» About this exercise: Lines from the beginning of the data below through the one containing "Click the folder" are to be printed exactly as they appear.
————
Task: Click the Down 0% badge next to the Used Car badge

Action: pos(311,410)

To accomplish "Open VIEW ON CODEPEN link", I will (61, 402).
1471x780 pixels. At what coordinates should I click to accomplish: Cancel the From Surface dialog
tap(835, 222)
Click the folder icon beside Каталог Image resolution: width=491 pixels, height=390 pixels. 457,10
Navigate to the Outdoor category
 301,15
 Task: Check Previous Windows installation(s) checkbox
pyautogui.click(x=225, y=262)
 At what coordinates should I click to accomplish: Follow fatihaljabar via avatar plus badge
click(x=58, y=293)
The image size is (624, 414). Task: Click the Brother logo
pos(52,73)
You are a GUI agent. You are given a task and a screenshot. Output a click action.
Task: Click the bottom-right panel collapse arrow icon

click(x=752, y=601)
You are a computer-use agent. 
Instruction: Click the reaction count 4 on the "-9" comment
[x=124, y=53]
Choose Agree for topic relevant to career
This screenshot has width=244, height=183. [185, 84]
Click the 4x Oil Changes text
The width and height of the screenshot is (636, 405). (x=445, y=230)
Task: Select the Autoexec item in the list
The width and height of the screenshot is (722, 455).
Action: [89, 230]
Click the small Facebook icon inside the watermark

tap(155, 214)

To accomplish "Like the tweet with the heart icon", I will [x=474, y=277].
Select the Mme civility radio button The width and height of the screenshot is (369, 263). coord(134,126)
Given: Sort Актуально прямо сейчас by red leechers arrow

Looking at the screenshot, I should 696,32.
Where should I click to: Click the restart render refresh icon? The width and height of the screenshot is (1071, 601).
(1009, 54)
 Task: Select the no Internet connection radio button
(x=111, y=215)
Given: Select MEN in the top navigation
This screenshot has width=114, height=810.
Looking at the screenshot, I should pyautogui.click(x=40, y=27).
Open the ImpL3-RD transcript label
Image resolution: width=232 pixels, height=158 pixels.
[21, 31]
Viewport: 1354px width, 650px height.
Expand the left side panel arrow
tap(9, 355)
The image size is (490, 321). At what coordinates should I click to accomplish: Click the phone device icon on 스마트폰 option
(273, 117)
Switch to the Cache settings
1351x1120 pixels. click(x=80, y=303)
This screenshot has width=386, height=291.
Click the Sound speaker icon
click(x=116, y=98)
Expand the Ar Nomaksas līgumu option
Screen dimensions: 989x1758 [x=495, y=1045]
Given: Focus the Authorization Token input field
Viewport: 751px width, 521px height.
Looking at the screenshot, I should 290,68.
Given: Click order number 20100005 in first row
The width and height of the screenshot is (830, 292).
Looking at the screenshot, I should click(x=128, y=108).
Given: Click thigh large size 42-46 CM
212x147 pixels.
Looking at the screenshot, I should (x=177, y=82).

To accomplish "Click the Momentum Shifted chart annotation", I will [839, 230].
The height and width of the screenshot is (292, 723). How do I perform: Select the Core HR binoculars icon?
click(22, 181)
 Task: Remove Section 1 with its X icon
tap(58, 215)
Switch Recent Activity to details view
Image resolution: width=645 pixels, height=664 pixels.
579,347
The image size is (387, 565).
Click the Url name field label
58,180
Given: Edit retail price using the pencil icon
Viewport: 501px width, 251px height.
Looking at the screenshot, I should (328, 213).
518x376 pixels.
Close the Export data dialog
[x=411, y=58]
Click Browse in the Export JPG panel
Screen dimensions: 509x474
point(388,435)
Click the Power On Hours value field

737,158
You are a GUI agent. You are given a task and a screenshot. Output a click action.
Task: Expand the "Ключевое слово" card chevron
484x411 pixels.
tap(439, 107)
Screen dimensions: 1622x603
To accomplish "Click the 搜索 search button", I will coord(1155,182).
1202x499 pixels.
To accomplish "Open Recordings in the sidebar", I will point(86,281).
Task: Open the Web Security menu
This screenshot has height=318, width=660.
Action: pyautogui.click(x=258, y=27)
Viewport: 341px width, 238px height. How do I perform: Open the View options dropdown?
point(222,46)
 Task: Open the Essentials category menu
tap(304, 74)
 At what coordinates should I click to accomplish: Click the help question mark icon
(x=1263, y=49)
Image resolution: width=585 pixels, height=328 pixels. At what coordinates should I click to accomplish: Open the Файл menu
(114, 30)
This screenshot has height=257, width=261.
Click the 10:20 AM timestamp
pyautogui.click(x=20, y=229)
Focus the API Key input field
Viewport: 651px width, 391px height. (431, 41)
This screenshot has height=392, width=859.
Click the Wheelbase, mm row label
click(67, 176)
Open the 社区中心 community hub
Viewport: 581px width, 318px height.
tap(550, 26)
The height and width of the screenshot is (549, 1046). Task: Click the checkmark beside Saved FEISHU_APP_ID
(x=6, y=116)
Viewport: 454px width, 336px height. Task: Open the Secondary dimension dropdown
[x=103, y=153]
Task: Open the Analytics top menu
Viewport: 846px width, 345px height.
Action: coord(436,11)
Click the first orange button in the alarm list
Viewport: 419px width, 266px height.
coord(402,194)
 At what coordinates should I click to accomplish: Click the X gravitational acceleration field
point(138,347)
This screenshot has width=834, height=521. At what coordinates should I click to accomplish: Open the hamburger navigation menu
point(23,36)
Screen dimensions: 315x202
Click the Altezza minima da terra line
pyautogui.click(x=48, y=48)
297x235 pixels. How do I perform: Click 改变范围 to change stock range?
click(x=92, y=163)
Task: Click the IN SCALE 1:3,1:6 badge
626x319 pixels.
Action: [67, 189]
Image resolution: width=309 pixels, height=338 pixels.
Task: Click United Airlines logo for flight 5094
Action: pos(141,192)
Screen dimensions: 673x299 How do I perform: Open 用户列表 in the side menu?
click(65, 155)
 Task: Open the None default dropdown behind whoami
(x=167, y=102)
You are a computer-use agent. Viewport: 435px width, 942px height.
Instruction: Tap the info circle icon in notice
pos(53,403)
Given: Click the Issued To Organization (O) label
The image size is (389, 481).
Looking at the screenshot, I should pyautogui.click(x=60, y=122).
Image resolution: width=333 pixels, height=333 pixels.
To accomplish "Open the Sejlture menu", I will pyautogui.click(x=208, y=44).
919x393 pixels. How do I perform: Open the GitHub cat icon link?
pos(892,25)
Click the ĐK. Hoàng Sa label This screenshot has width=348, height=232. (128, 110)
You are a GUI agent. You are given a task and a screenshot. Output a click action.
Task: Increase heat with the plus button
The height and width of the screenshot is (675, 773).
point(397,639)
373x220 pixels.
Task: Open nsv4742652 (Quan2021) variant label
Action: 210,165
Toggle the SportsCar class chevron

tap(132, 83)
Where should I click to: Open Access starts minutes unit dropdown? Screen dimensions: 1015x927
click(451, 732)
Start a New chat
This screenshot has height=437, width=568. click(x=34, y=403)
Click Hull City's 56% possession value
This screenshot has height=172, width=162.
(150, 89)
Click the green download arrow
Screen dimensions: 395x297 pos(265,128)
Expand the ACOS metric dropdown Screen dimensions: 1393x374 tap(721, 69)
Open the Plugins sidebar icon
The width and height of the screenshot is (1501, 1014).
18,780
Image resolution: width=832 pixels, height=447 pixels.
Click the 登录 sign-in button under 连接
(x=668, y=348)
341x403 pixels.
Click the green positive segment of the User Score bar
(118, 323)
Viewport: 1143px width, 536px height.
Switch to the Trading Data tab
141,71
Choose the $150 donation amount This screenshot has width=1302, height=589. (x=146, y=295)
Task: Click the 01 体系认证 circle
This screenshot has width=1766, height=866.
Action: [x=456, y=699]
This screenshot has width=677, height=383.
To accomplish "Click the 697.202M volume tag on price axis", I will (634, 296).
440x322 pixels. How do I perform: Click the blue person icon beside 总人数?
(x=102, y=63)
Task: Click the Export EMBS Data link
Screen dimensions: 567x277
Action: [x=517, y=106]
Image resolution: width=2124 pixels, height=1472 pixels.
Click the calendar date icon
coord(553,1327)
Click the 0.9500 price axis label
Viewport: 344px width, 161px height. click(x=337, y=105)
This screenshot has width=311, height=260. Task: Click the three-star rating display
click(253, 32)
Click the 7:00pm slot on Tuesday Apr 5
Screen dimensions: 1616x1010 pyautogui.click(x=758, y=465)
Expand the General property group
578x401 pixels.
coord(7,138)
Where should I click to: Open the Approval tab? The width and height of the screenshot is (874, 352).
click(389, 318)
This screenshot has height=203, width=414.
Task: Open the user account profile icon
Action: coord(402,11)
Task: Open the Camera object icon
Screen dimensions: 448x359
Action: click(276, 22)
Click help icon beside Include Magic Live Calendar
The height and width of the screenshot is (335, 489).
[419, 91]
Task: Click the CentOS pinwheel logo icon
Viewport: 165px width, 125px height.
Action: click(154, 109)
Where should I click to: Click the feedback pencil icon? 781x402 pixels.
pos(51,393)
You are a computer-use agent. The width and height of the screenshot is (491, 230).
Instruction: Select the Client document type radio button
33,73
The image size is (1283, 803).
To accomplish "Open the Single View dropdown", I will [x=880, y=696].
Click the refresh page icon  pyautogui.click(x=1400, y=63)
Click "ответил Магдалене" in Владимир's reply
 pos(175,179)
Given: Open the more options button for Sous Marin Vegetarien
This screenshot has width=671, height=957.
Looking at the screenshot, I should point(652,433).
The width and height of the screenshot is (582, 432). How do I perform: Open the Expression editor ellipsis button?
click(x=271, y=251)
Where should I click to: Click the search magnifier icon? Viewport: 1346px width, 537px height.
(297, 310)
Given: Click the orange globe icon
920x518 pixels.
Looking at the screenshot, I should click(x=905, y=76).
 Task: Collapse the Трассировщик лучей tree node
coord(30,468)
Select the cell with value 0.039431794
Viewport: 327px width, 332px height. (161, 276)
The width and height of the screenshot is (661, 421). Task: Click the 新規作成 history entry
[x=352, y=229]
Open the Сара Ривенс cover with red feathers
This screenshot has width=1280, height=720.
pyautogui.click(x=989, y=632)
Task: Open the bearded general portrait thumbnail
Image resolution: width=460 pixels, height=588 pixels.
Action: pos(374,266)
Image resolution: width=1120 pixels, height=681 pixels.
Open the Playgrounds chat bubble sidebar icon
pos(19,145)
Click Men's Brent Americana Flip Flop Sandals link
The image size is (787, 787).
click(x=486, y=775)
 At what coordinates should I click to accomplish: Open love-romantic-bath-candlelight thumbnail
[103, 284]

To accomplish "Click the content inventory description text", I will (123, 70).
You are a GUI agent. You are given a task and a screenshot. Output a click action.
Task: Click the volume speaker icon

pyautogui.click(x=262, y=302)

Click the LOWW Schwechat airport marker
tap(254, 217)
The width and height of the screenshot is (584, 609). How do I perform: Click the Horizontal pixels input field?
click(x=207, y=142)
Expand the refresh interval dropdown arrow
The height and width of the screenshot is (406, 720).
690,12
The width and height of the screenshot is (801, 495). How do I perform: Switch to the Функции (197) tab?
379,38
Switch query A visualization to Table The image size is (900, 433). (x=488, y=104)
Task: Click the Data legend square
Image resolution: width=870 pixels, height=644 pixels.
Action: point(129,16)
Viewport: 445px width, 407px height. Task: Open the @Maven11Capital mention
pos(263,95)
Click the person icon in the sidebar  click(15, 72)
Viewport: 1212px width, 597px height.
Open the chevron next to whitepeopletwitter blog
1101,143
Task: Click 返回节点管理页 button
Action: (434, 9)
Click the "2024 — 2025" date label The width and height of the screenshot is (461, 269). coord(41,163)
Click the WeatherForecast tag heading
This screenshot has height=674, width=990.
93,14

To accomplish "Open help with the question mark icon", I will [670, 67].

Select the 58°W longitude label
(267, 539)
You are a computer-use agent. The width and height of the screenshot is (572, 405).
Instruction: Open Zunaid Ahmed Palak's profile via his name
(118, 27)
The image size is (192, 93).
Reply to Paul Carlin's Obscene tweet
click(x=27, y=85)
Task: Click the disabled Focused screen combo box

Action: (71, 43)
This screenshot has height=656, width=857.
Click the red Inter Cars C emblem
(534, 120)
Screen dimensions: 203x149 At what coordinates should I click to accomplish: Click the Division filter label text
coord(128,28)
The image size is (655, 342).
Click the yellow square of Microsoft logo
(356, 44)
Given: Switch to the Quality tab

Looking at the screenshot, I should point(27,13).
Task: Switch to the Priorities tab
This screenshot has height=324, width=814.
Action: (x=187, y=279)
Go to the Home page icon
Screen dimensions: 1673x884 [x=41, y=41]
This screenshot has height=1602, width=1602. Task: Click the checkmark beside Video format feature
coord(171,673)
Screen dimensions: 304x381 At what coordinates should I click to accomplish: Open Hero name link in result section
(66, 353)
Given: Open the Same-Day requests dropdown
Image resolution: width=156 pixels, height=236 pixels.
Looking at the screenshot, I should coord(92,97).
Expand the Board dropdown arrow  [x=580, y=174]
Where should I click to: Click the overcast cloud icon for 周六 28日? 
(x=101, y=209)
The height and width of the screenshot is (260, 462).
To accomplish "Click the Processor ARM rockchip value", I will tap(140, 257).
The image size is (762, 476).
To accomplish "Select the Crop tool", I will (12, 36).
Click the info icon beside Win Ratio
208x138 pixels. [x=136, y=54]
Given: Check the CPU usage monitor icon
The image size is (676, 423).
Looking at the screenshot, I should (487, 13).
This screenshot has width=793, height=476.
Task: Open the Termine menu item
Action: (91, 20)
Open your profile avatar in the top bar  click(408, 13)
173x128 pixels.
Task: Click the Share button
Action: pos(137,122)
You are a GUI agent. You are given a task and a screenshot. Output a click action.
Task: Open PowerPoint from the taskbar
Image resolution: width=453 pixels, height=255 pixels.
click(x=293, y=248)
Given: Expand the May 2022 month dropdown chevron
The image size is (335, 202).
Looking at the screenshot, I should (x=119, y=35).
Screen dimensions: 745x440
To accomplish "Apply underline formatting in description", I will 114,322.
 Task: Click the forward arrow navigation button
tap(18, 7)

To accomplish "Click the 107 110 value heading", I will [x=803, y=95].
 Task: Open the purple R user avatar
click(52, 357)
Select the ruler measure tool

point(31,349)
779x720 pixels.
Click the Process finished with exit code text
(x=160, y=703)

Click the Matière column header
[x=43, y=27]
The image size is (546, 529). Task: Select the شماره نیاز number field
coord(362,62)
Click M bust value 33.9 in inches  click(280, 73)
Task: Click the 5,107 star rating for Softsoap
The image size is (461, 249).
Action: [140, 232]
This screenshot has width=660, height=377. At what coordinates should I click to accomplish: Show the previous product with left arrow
————
» Output for this task:
Task: Click the Down 0% badge next to the Used Car badge

Action: pos(311,410)

To accomplish "Open VIEW ON CODEPEN link", I will (61, 402).
1471x780 pixels. At what coordinates should I click to accomplish: Cancel the From Surface dialog
tap(835, 222)
Click the folder icon beside Каталог Image resolution: width=491 pixels, height=390 pixels. 457,10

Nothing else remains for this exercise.